**Task details**
Your job is to return every line of the listing holding the string "with".
=======
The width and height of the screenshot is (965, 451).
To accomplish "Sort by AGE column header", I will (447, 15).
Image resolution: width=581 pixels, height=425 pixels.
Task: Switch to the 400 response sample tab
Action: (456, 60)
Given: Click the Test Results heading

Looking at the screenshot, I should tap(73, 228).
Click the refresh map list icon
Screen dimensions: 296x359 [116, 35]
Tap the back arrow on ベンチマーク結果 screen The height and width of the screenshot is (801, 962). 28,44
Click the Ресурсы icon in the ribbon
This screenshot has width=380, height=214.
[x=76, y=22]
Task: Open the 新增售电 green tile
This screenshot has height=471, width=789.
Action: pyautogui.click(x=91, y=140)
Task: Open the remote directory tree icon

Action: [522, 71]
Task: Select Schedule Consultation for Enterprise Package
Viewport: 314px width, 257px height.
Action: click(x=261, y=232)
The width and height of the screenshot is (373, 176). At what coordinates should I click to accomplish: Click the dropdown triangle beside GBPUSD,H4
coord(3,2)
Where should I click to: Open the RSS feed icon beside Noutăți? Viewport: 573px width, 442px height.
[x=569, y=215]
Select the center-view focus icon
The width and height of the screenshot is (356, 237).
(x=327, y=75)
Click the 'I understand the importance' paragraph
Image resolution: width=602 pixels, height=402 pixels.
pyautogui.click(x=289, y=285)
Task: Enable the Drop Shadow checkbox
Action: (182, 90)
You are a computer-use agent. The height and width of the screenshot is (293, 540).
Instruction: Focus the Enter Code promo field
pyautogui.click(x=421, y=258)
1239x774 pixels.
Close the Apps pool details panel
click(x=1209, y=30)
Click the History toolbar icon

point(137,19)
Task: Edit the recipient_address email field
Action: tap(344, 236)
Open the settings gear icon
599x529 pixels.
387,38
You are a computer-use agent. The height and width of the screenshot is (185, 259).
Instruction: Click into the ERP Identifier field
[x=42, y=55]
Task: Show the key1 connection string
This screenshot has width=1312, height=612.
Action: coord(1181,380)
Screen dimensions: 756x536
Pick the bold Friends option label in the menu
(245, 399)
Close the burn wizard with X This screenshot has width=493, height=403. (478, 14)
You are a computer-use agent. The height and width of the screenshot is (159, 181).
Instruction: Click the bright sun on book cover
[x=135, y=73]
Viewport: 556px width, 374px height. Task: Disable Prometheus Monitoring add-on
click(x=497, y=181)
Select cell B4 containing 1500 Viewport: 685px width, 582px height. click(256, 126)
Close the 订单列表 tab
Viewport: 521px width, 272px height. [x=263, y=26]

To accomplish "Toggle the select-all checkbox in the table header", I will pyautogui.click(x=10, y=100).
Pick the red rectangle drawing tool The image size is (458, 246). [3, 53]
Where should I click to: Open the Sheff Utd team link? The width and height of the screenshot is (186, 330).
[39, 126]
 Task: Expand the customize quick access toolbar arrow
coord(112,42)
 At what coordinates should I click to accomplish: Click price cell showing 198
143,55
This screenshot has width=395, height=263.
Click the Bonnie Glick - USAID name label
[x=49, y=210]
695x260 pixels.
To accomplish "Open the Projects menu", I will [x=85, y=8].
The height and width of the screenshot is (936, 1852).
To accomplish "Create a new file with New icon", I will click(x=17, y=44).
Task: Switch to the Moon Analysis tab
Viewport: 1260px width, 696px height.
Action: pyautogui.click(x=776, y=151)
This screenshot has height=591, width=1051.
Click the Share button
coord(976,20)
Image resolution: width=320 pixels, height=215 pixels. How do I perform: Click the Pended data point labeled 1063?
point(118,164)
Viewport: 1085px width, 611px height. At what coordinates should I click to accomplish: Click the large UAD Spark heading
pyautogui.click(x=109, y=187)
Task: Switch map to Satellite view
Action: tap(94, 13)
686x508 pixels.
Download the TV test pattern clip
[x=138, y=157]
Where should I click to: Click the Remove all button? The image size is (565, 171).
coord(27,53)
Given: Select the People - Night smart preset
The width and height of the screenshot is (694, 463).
=======
**Answer to the exercise**
Close the burn wizard with X This screenshot has width=493, height=403. (478, 14)
To accomplish "Create a new file with New icon", I will click(x=17, y=44).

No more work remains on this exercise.